Altro che mare: ci si tuffa nel caro-prezzi


Ogni estate la stessa scena, ormai più prevedibile del traffico in autostrada a Ferragosto. I prezzi salgono, i cittadini pagano. Voli, traghetti, alberghi, pacchetti vacanza: tutto rincara con puntualità svizzera proprio quando milioni di italiani cercano di ritagliarsi qualche giorno di riposo.

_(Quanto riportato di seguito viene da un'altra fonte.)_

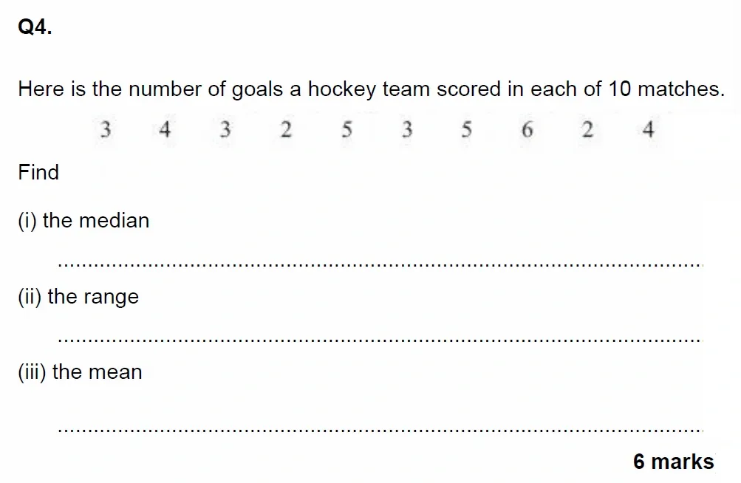Click the dotted answer line under the range

pyautogui.click(x=380, y=340)
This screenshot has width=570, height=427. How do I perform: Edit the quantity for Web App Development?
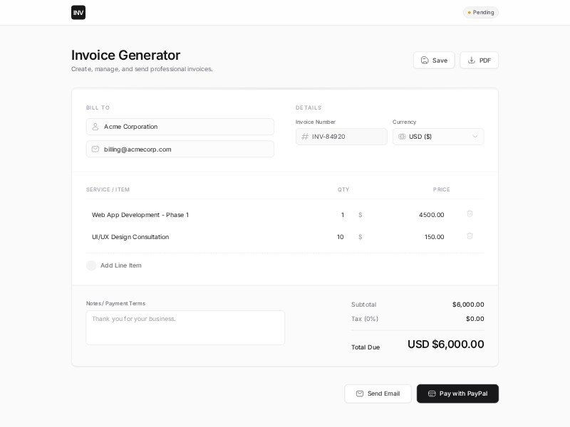(335, 215)
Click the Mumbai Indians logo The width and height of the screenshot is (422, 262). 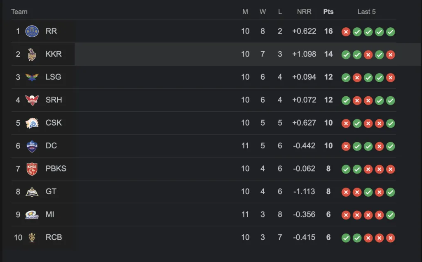coord(32,215)
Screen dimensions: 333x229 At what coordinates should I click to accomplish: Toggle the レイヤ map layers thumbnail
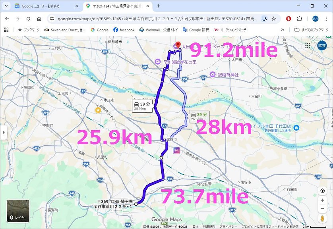pyautogui.click(x=18, y=211)
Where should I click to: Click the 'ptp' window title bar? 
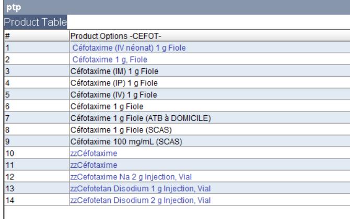click(175, 7)
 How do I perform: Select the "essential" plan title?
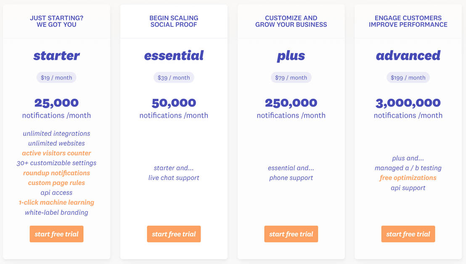(x=174, y=55)
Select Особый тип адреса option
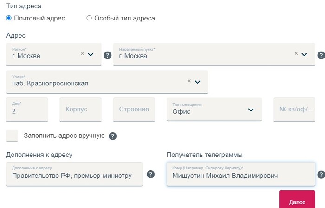Viewport: 325px width, 208px height. point(89,18)
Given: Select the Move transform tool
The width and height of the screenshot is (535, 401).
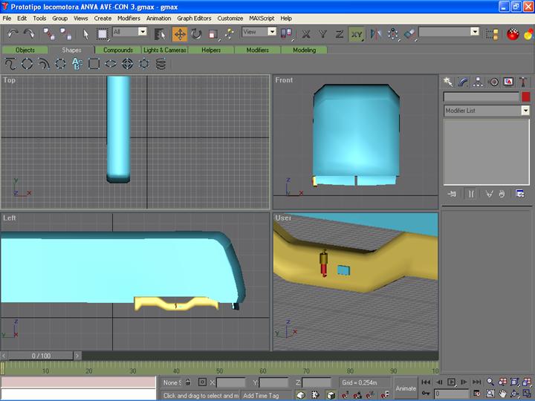Looking at the screenshot, I should [x=180, y=34].
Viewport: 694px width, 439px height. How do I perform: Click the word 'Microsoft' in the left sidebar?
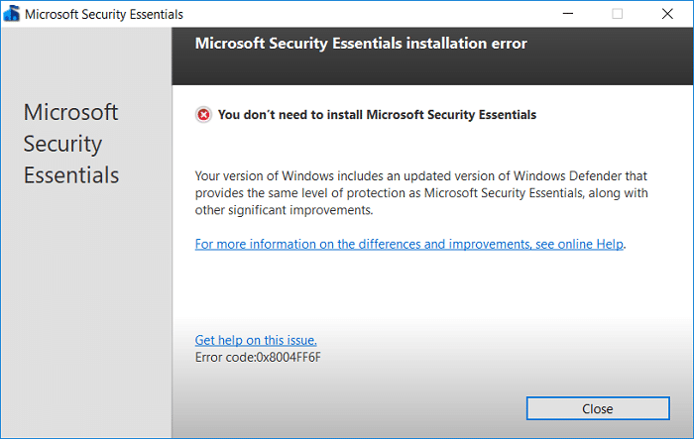70,111
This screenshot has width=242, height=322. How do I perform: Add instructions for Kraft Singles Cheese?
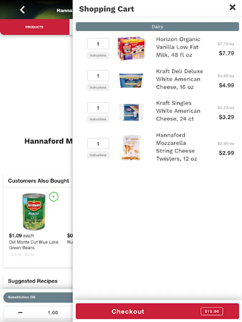click(98, 119)
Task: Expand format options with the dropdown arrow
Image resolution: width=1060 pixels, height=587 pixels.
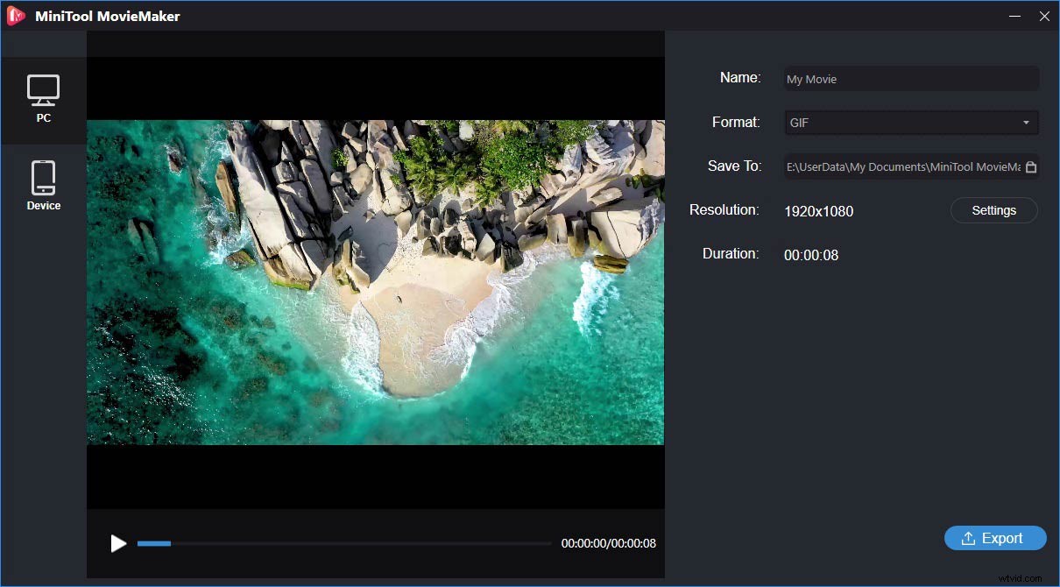Action: 1025,123
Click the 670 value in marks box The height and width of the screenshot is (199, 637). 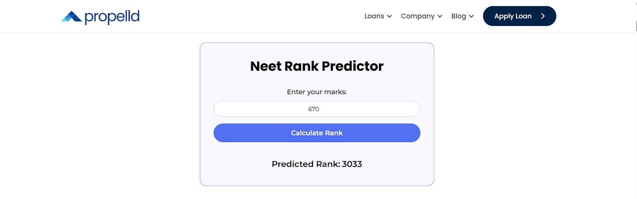314,109
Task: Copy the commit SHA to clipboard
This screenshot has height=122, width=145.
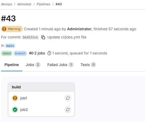Action: point(43,37)
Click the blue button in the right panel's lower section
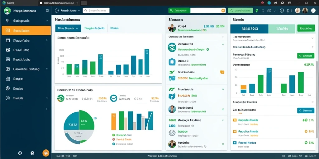Viewport: 319px width, 159px height. pos(306,111)
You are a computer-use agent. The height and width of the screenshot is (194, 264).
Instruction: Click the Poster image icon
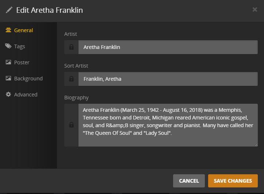coord(8,62)
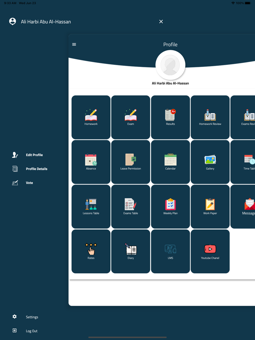This screenshot has height=340, width=255.
Task: Open the Weekly Plan tile
Action: click(170, 207)
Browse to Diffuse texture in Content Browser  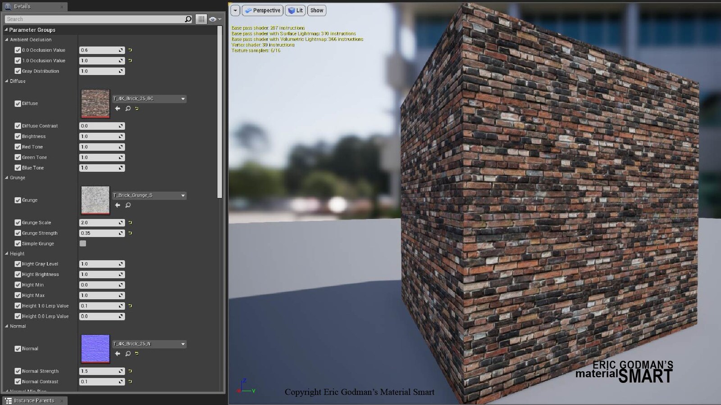tap(128, 108)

Quello che un tempo si chiamava “settore turistico” ha smesso da tempo di operare per il bene comune. Oggi funziona come un sistema a raccolta forzata: si fissa il prezzo, si gonfiano le tariffe, si impacchetta il tutto con il fiocco della stagionalità e il gioco è fatto. A finanziare l’estate ci pensano le famiglie italiane, volenti o nolenti. Come dicono ogni volta? I prezzi li decide la domanda. E finché la domanda c’è..

A giugno, secondo l’Istat, i voli nazionali sono aumentati del 38,1% rispetto all’anno scorso. I traghetti del 19,6%, i pacchetti vacanza dell’8,7%, le case vacanza e gli alloggi alternativi del 5,8%. L’inflazione generale è sotto controllo? Sì, ma guarda caso l’unico settore che non conosce freni è proprio quello legato al tempo libero, al turismo, al diritto – sempre più teorico – a una vacanza.

E le istituzioni? Tacciono. Osservano. Forse approvano. Di certo non intervengono. Nessun tetto ai rincari, nessuna regolazione reale. Ogni estate si lascia campo libero alla speculazione, in nome di un fantomatico mercato libero che in realtà non è libero ma deregolato, abbandonato, imbalsamato in una ritualità che odora da un chilometro di rapacità legalizzata.

Nel frattempo, oltre 8,4 milioni di italiani rinunciano del tutto alle vacanze per motivi economici. Dati reali, non suggestioni, non idee, non “ma io vedo tanti comunque che partono”. Eppure quasi nessuno si pone il problema. Chi parte paga sempre di più, chi resta a casa lo fa perché non può permettersi altro. Il diritto al riposo è diventato un lusso. Ma non ditelo ad alta voce: in fondo, l’importante è che gli aeroporti siano pieni per i TG del sabato, non che lo siano per tutti.

Così si alimenta un mostro che vive sulle spalle di chi lavora dodici mesi per concedersi, forse, una settimana in spiaggia. Una macchina del profitto che ha imparato a massimizzare il guadagno sfruttando l’assenza di regole, la complicità silenziosa della politica, e l’abitudine dei cittadini a subire in silenzio. Non tutti, non sempre, certo – in ogni ambiente c’è sempre chi si distingue per correttezza e onestà – ma insomma l’andazzo è chiaro e non serve spiegarlo.

È un modello che, da una vita, va avanti indisturbato. E che nessuno si sogna di mettere in discussione. Perché disturbare un meccanismo così perfetto? L’importante è che qualcuno paghi. E quel qualcuno, ogni anno, siamo sempre noi.